Saat menyusuri Pantai Gwangalli, terlihat seorang wanita duduk membawa banner bergambar Kwon Young-guk dari Partai Tenaga Kerja Demokrat. Ia mengenakan atribut kuning khas partai, namun tidak berorasi dan tidak dikerumuni warga.
Mobil kampanye yang melintas pun tampak sederhana. Mobil bak terbuka dihias ornamen partai, melaju perlahan sambil menyiarkan orasi dari pengeras suara. Tidak ada musik kencang atau kerumunan pendukung yang berjoget seperti di Indonesia.
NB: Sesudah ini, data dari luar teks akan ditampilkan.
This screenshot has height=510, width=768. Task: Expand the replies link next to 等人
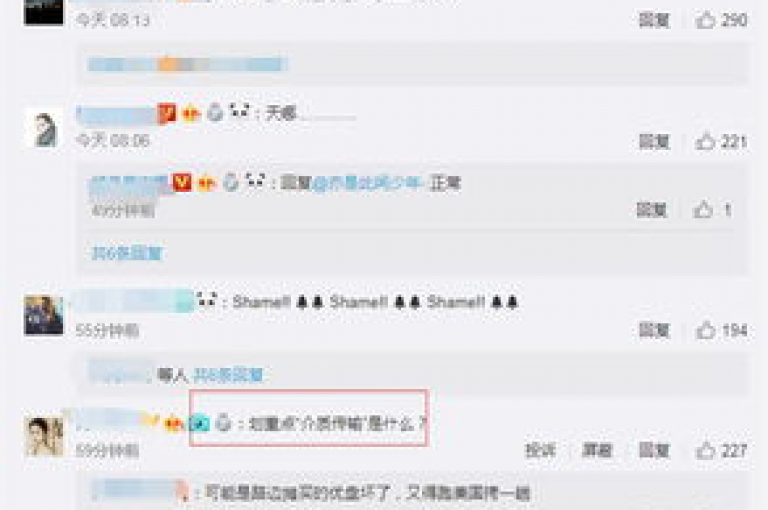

Kampanye Tahun Ini Lebih Sepi dari Sebelumnya
Jurnalis muda Korea Selatan, Lee Siyoung, menyebut bahwa suasana kampanye tahun ini lebih sunyi. Warga tampak khawatir terhadap masa depan politik daripada menaruh harapan baru. Biasanya, pemilu presiden di Korea Selatan berlangsung semarak dan seperti festival.
Namun, kali ini masyarakat cenderung pasif karena pemilu terjadi akibat skandal pemakzulan. Seorang warga lokal juga mengatakan, meskipun kampanye sepi di jalanan, suasana panas justru terasa di media sosial. YouTube, Facebook, dan Kakao Talk menjadi arena utama perdebatan politik dan penyebaran informasi, termasuk hoaks.
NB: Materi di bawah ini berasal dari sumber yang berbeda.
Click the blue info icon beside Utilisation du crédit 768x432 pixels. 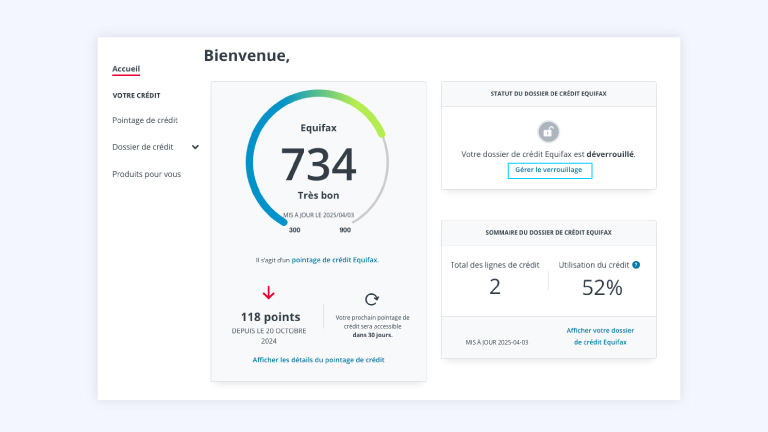pos(636,265)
Polarisasi Politik Semakin Menguat
Saat ini, Korea Selatan memiliki delapan kandidat presiden. Namun, hanya dua yang mendominasi opini publik, yaitu Lee Jae-myung dari Partai Demokrat dan Kim Moon-soo dari Partai Kekuatan Rakyat. Partai Demokrat merupakan oposisi pemerintah, sementara Partai Kekuatan Rakyat adalah partai pengusung Yoon Suk Yeol.
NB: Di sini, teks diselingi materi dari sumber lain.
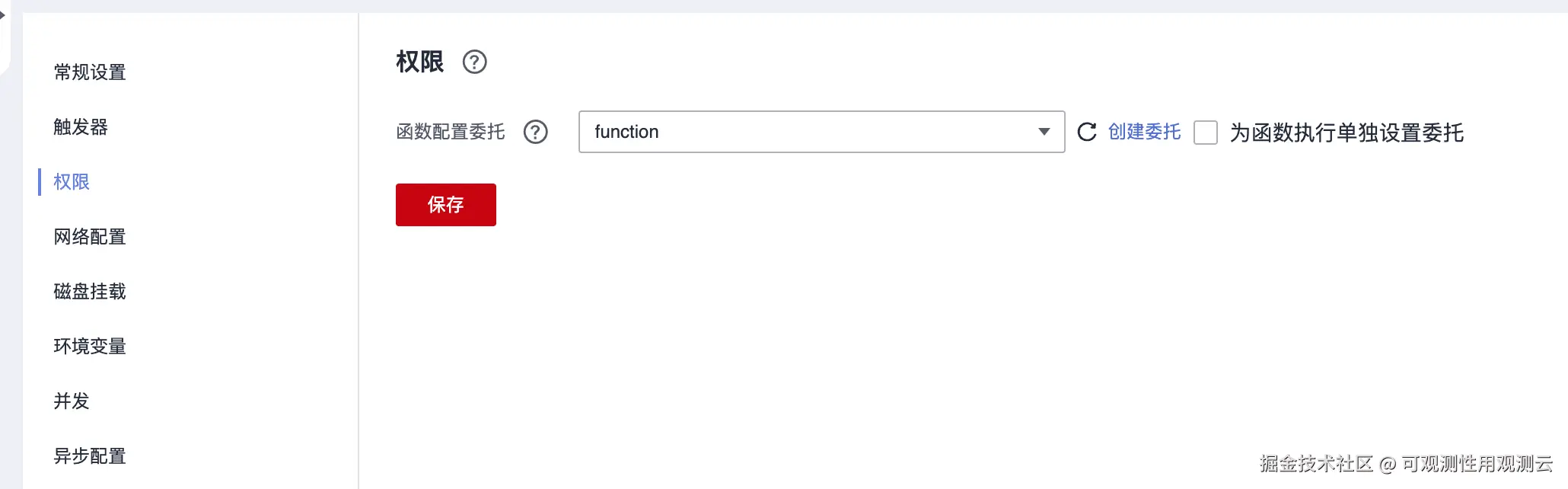
Task: Navigate to 环境变量
Action: pyautogui.click(x=90, y=347)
Hasil survei NEC menunjukkan Lee Jae-myung unggul dengan 49 persen suara, diikuti Kim Moon-soo dengan 35 persen. Posisi ketiga ditempati Lee Jun-seok dari Partai Reformasi Baru dengan 11 persen suara.
Menurut Lee Siyoung, masyarakat terpecah ke dalam dua kubu ekstrem akibat isu politik. Polarisasi terjadi karena pemakzulan dan ketidakpercayaan terhadap elite politik.
“Baca Juga: Israel Serang Lebanon Lagi, 1 Orang Tewas Usai Gencatan“
Harapan Warga Setelah Pemilu
Siyoung berharap presiden terpilih nanti bisa meredakan ketegangan politik. Ia ingin sosok pemimpin yang mampu menyatukan warga dan menjaga demokrasi.
“Kami butuh pemimpin yang tidak memecah belah dan tetap memegang nilai demokrasi,” ujar Siyoung menutup pernyataannya.